29.   Turning to the irrigation system, there is insufficient evidence that the irrigation system was installed in any way deficiently, except that both parties agree it was not finished. Having said that, I find that the $2,205 in work that was paid for by the applicant was completed, based on the respondent’s description and the photographs of the site. I also say this because I find the $2,205 was described as “less than 90%” of the irrigation quote, and not 90% of the quote as the applicant has argued. I accepted the $817 hours of labour to that point, before tax, and $1,283.20 for the irrigation supplies, so I find the applicant received full value for the $2,205 he paid.  As I noted above, the initial quote was to install three lines, but the installation was for four lines, which would have been more expensive.

30.   The fall 2018 agreement to complete the irrigation and turf for the applicant was made based on the conditions at the work site at the time. I find that the applicant changed the access to his rear yard, because his photographs show the backyard, with a retaining wall. I find that it was an implied term of the agreement to complete the irrigation and turf work with the access to the yard as it was in fall 2018. I find that the applicant breached this condition. I find that the respondent was therefore entitled not to complete the irrigation or turf work.

31.   While I accept that the applicant was able to complete the turf installation in the rear yard on his own with a wheelbarrow, this does not mean that the respondent should have had to do so. It was reasonable for the respondent to decide that, given the problems posed with changed access to the backyard, he was no longer prepared to complete the work as quoted.

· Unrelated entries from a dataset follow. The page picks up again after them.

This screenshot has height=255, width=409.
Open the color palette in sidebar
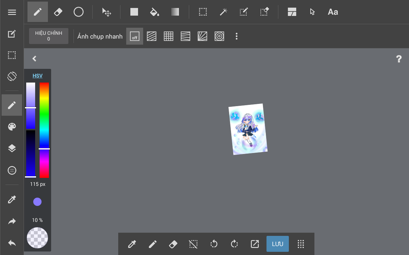[12, 127]
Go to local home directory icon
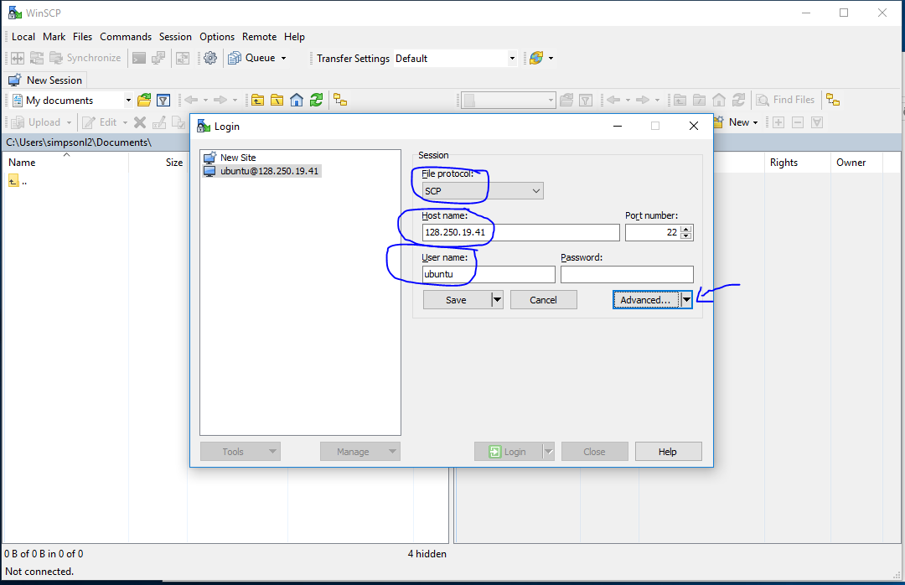The image size is (905, 585). point(297,100)
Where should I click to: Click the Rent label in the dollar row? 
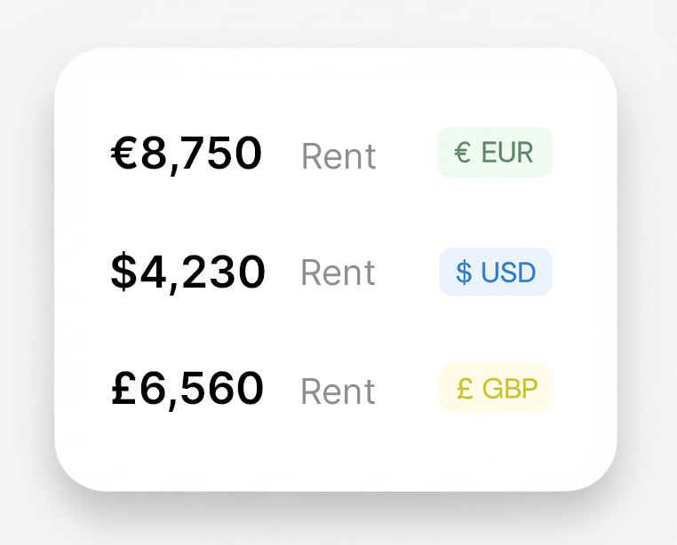(339, 273)
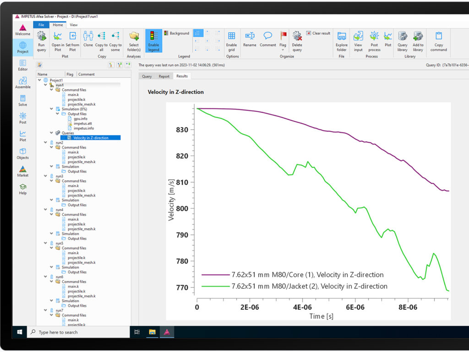Collapse the run1 tree node
Image resolution: width=469 pixels, height=352 pixels.
[45, 85]
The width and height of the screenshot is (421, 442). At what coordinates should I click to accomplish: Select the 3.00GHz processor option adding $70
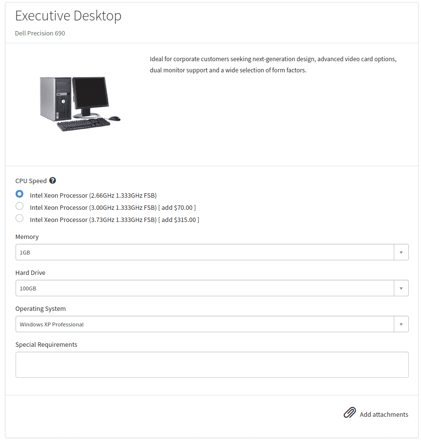[x=19, y=205]
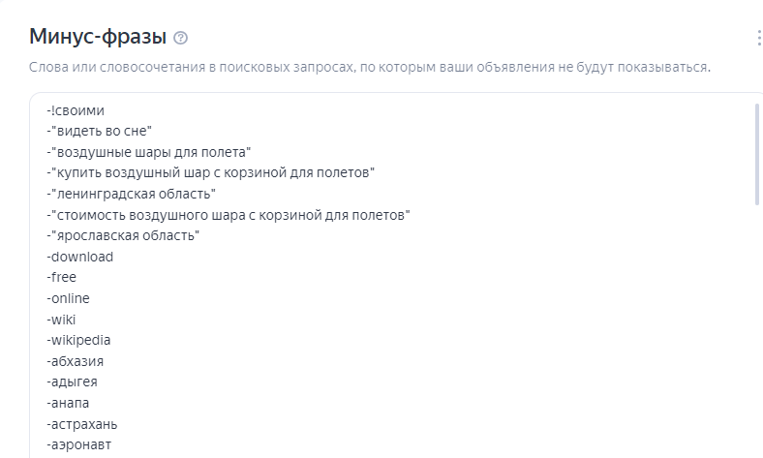
Task: Click the -wikipedia minus-word line
Action: pyautogui.click(x=78, y=340)
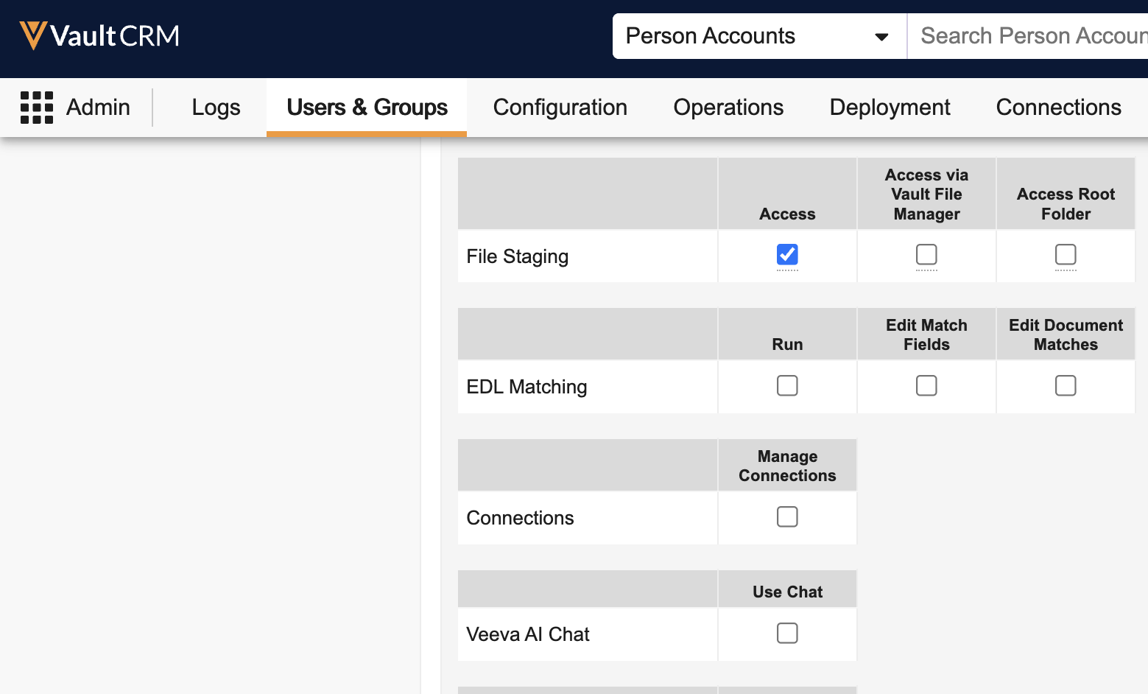Tick Edit Document Matches checkbox
The image size is (1148, 694).
pos(1066,386)
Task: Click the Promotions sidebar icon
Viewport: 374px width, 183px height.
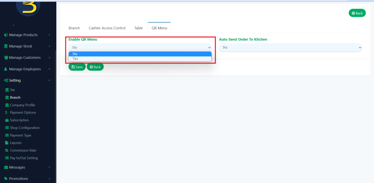Action: coord(7,178)
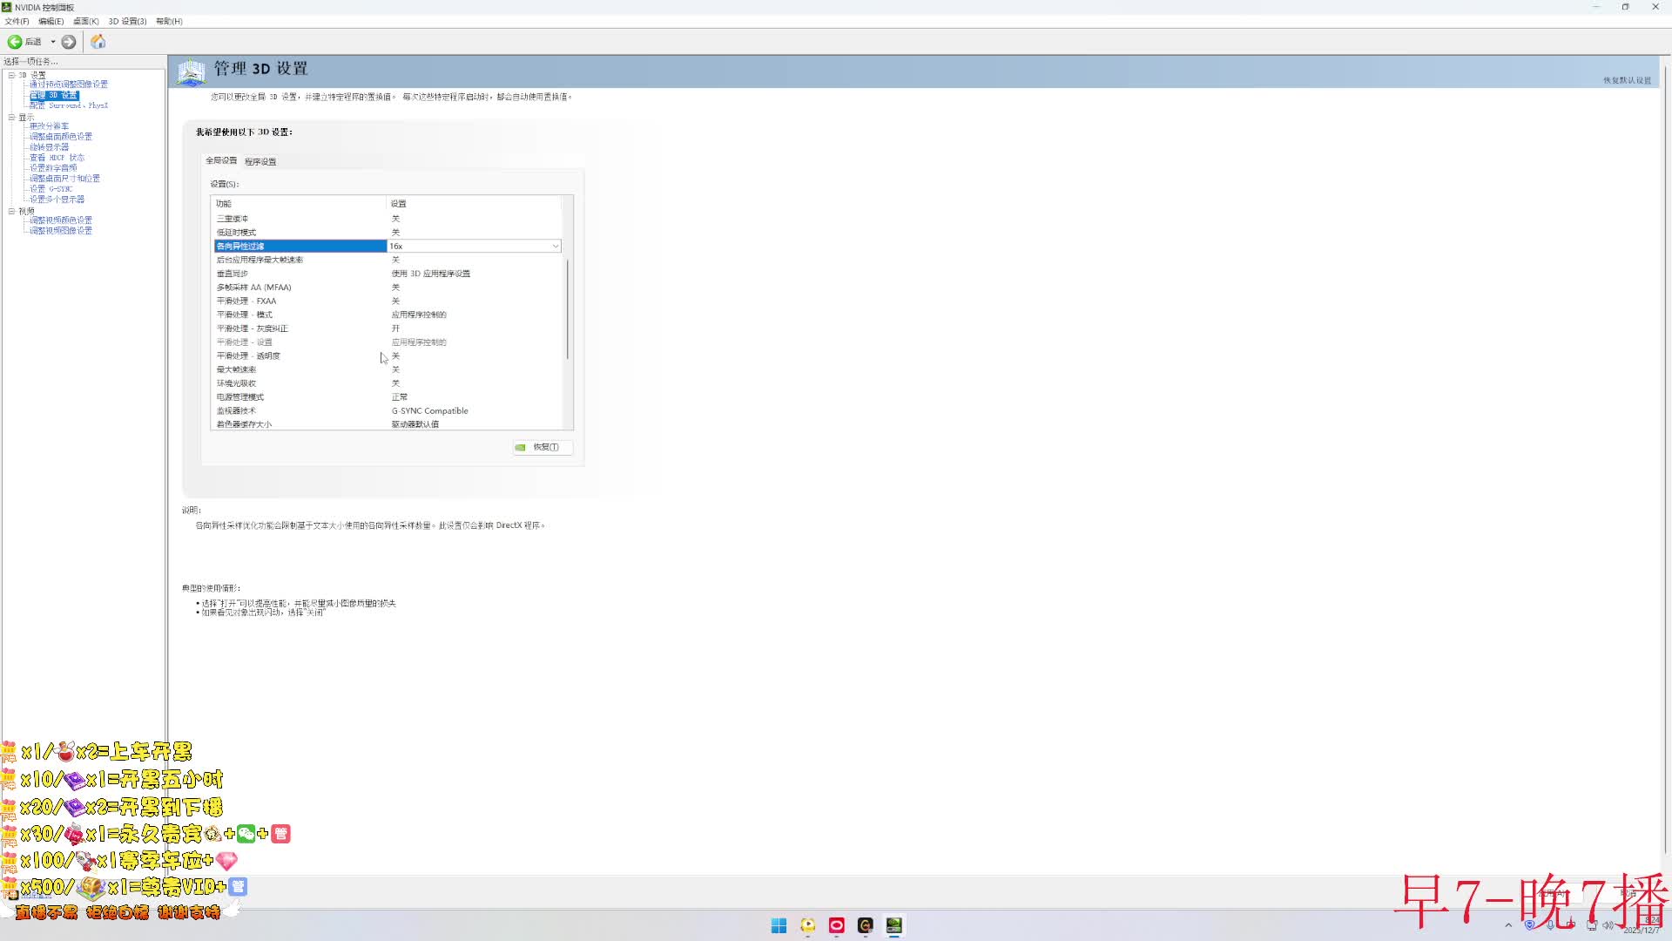Image resolution: width=1672 pixels, height=941 pixels.
Task: Collapse the 3D 设置 tree node
Action: pyautogui.click(x=11, y=75)
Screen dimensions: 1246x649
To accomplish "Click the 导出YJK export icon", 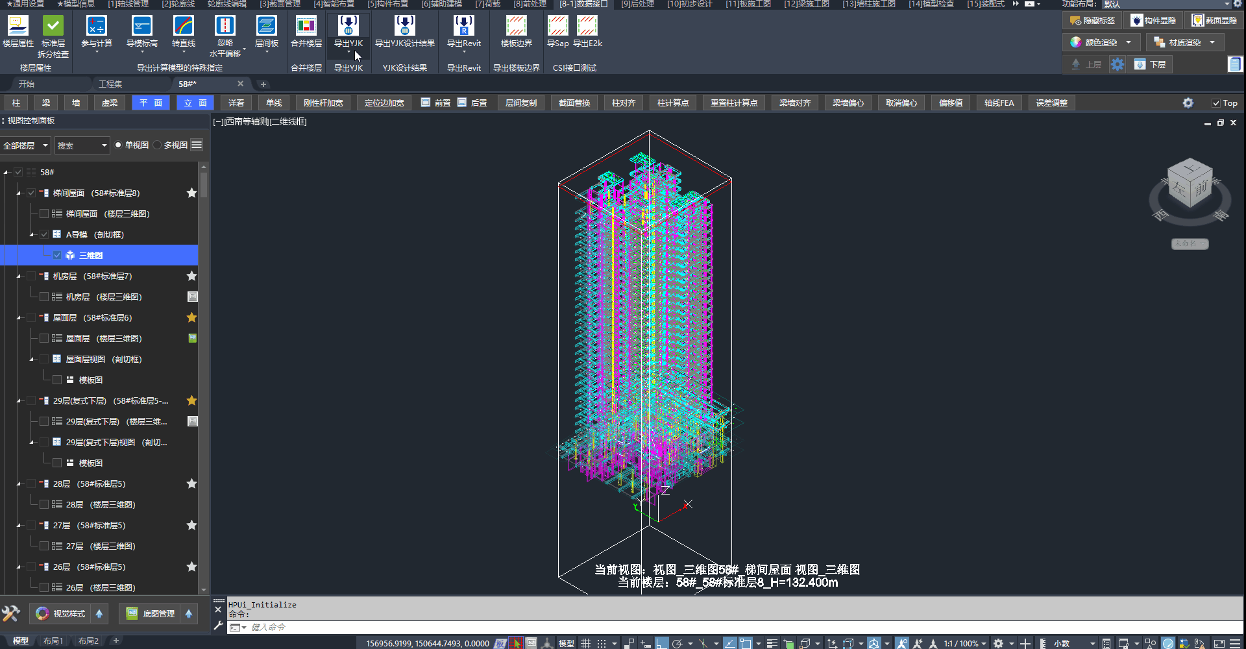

32.   Even if I had decided that the respondent was liable in breach of contract, the applicant has not proven his damages. He quantified the cost of turf installation at 20% of the respondent’s turf install budget but did not prove that finishing the irrigation or turf work would cost anything different than it would have had he paid the respondent to complete the job.

33.   Under section 49 of the Act, and tribunal rules, the tribunal will generally order an unsuccessful party to reimburse a successful party for tribunal fees and reasonable dispute-related expenses. I see no reason in this case not to follow that general rule. As the successful respondent paid no tribunal fees, I make no order in this regard. I dismiss the applicant’s claim for tribunal fees.

ORDER

34.   I dismiss the applicant’s claims and this dispute.